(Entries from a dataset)

>>>

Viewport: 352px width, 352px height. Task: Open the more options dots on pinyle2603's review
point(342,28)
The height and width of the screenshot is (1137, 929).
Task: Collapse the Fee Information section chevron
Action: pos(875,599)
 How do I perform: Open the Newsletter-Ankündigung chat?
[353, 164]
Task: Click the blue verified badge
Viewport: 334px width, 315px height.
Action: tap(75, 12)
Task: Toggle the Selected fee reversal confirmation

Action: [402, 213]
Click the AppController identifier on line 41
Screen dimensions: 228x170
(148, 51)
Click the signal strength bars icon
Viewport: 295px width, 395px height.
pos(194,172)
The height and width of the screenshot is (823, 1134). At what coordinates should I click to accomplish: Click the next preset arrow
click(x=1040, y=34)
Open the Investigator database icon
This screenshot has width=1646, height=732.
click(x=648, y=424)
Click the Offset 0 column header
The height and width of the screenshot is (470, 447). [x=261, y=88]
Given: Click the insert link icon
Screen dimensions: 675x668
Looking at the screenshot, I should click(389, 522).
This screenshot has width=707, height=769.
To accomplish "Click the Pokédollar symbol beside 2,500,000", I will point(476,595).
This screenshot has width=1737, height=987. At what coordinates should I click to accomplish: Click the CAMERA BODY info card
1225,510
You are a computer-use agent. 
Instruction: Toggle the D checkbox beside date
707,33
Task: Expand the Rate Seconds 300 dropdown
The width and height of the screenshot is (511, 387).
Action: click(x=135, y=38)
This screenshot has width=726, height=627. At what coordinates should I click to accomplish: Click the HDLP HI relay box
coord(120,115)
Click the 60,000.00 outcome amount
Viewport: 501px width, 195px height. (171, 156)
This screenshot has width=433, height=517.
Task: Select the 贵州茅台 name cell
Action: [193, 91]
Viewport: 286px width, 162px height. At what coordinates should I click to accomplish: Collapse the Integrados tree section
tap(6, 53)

<<<

**Required work**
Reproduce every line of the material above verbatim.

**Task solution**
Viewport: 352px width, 352px height. Task: Open the more options dots on pinyle2603's review
point(342,28)
The height and width of the screenshot is (1137, 929).
Task: Collapse the Fee Information section chevron
Action: pos(875,599)
 How do I perform: Open the Newsletter-Ankündigung chat?
[353, 164]
Task: Click the blue verified badge
Viewport: 334px width, 315px height.
Action: tap(75, 12)
Task: Toggle the Selected fee reversal confirmation

Action: [402, 213]
Click the AppController identifier on line 41
Screen dimensions: 228x170
(148, 51)
Click the signal strength bars icon
Viewport: 295px width, 395px height.
pos(194,172)
The height and width of the screenshot is (823, 1134). At what coordinates should I click to accomplish: Click the next preset arrow
click(x=1040, y=34)
Open the Investigator database icon
This screenshot has width=1646, height=732.
click(x=648, y=424)
Click the Offset 0 column header
The height and width of the screenshot is (470, 447). [x=261, y=88]
Given: Click the insert link icon
Screen dimensions: 675x668
Looking at the screenshot, I should click(389, 522).
This screenshot has width=707, height=769.
To accomplish "Click the Pokédollar symbol beside 2,500,000", I will point(476,595).
This screenshot has width=1737, height=987. At what coordinates should I click to accomplish: Click the CAMERA BODY info card
1225,510
You are a computer-use agent. 
Instruction: Toggle the D checkbox beside date
707,33
Task: Expand the Rate Seconds 300 dropdown
The width and height of the screenshot is (511, 387).
Action: click(x=135, y=38)
This screenshot has width=726, height=627. At what coordinates should I click to accomplish: Click the HDLP HI relay box
coord(120,115)
Click the 60,000.00 outcome amount
Viewport: 501px width, 195px height. (171, 156)
This screenshot has width=433, height=517.
Task: Select the 贵州茅台 name cell
Action: [193, 91]
Viewport: 286px width, 162px height. At what coordinates should I click to accomplish: Collapse the Integrados tree section
tap(6, 53)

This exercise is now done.